Posted by in Tutorials, What's Hot

InstaTuts have published a guide for exporting a model from 3DS Max and printing it in ABS plastic (our ‘Grey Robust‘ material – we no longer offer ‘Cream robust’). The article contains some useful pointers for the use of 3DSMax’s STL Check Modifier and STL export function (note: Shapeways supports the more compact Binary STL file format, too!)

I found it interesting that the article refers to manifoldness as ‘the Vertex to Vertex Rule’:

What this means is that each triangle of the mesh must share 2 vertices with its adjacent triangles. For example one triangles vertex cannot lie on the side of a triangle, it must be attached to another vertex of the triangle.

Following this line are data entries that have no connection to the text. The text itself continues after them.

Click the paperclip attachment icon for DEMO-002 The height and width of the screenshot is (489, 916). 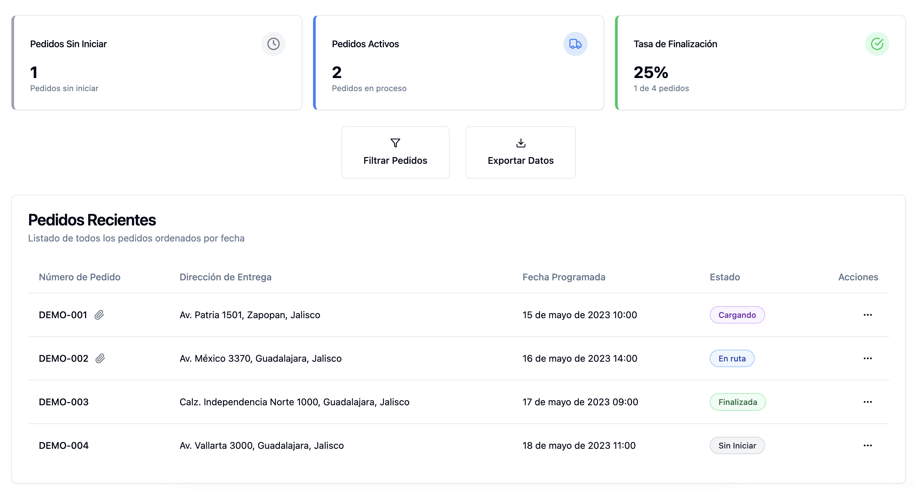(100, 358)
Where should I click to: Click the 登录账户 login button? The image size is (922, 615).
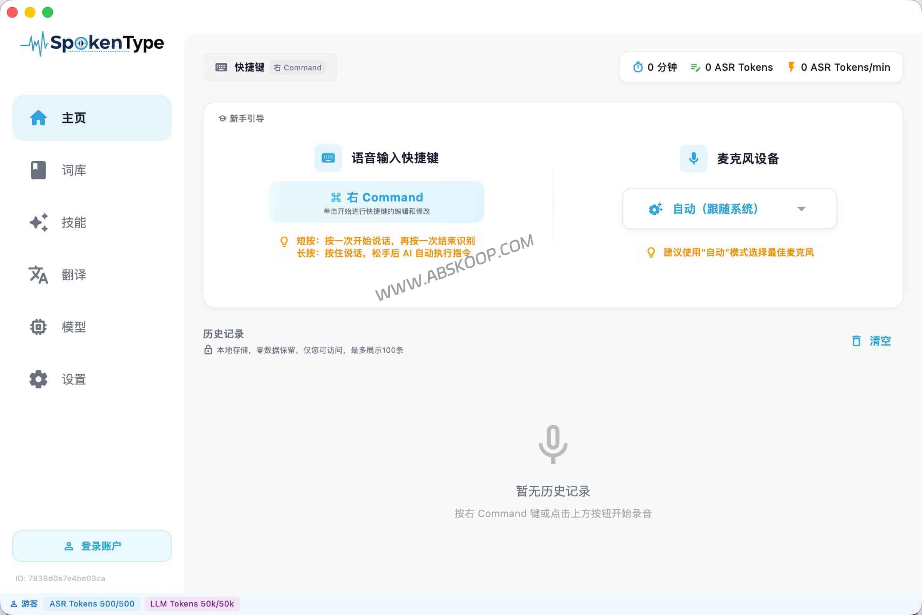[92, 546]
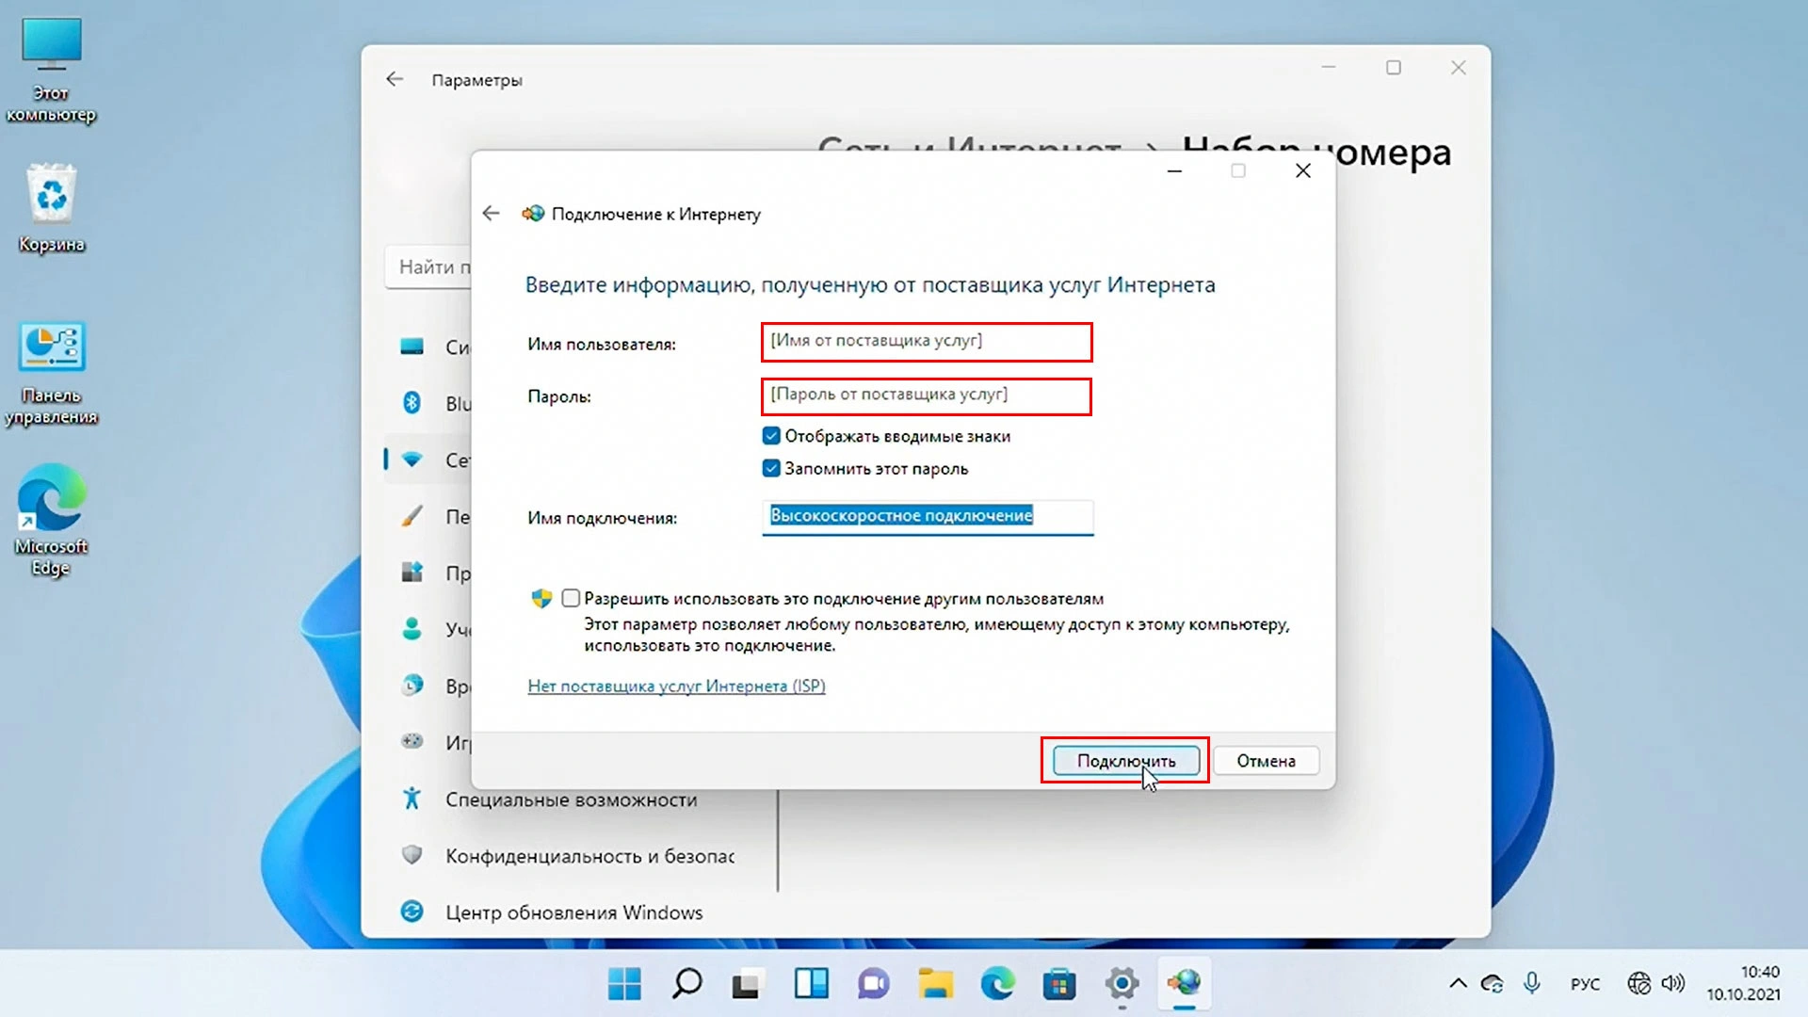Click the Windows Update sidebar icon

412,912
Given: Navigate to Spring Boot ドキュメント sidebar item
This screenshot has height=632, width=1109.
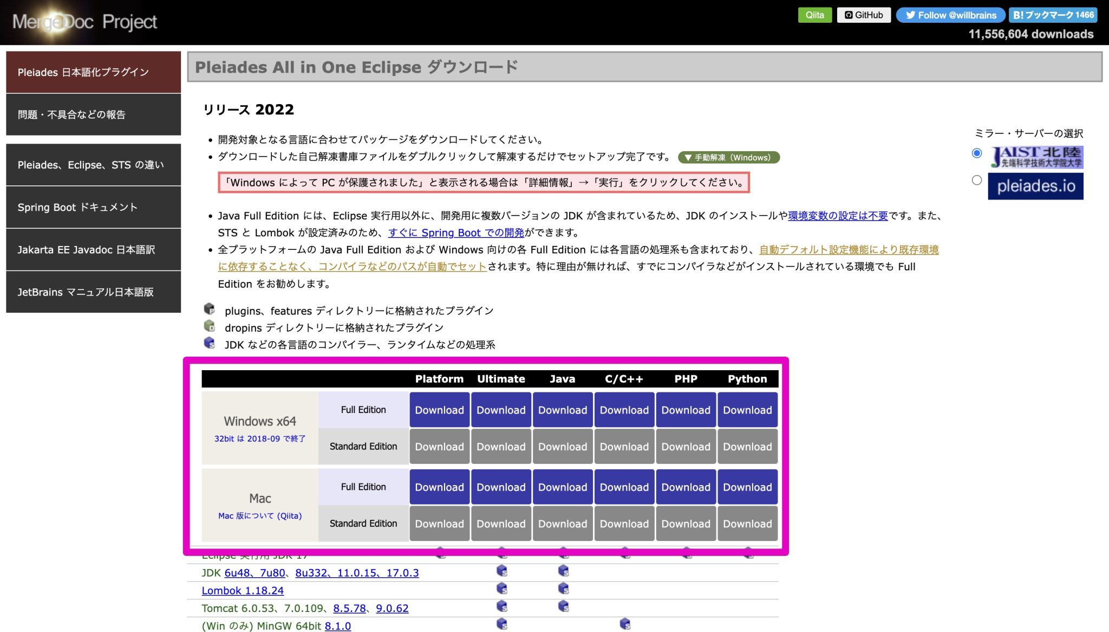Looking at the screenshot, I should [93, 207].
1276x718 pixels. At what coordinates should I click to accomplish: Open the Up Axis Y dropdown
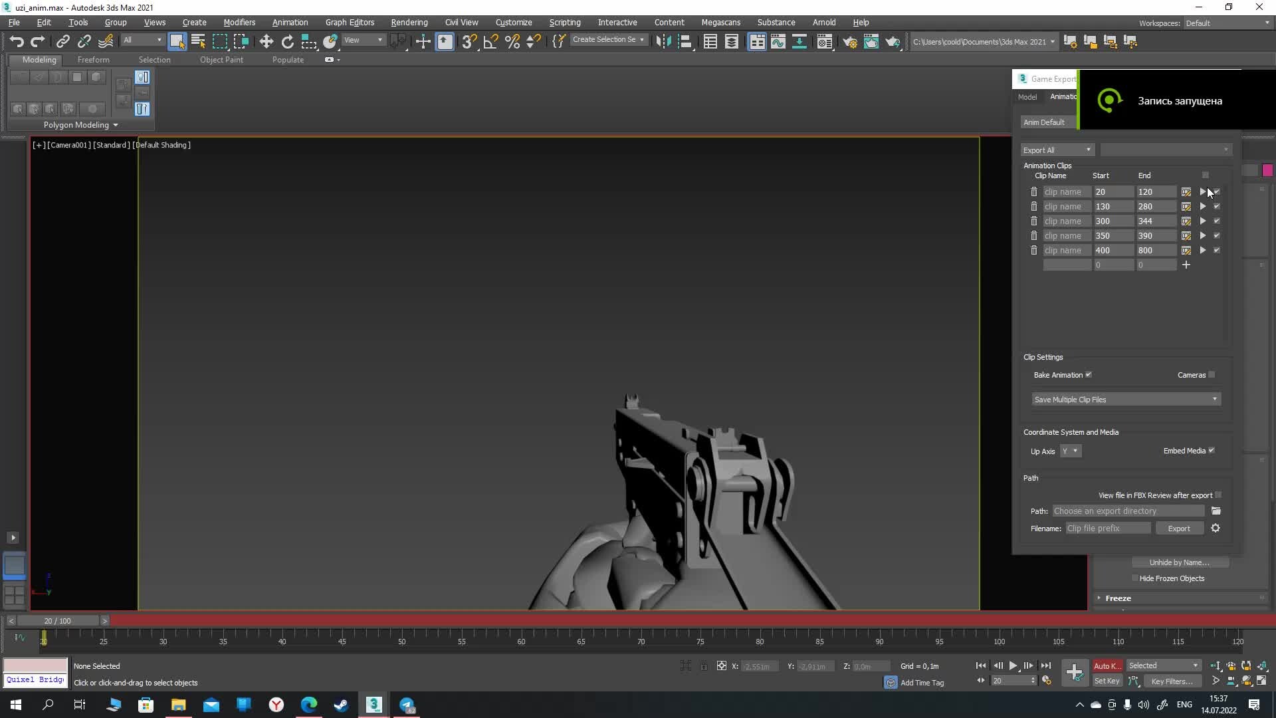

There’s an image in the article that illustrates this. What do you think? Is this a clear/better explanation?

6 comments

  1. Michael Williams

    I want an explanation of why, any Manifold export would become non-manifold, and why 9 out of 10 programs will say Manifold, but never will all programs agree and say, yup it’s manifold.

    1. Bart

      If an exporter turns a manifold object into a non-manifold object, then that sounds like a buggy exporter. Do you have an example?

      Not sure about the other issue, but it could depend on the tool’s definition of manifold. Here at Shapeways we need objects that are 2-manifold, meaning that each edge is shared by exactly 2 faces.

    2. Michael Williams

      I suppose the issue is the different definitions of manifold. I’ve had some models that I can’t do much of anything to get them to upload, and others go up with out a problem. and sometimes just using different scales has worked to make it acceptable.

    3. Bart

      Yes! Size is definitely an issue that can occur when you use ‘meters’ as the size unit. In some cases you may run into the limited internal accuracy of the software that you use. Vertices are then ‘welded’ together and this can result in non-manifold meshes. I always use millimeters as the size unit to avoid this.

  2. David Drummond

    I like your definition better, Bart (“each edge is shared by exactly 2 faces”). Note in their example (Figure 1), the object is not 2-manifold even though it satisfies their vertex to vertex rule. There are four edges that have only one associated face.

  3. chrisfrostt@gmail.com

    The technology used by 3D protoyping delivers commercial advantages for product departments, specifically in speed, cost, and availability of almost instant 3d models created from CAD software. Engineers and design technicians can use 3d printers during the conceptual stages of product design to produce prototypes of new products.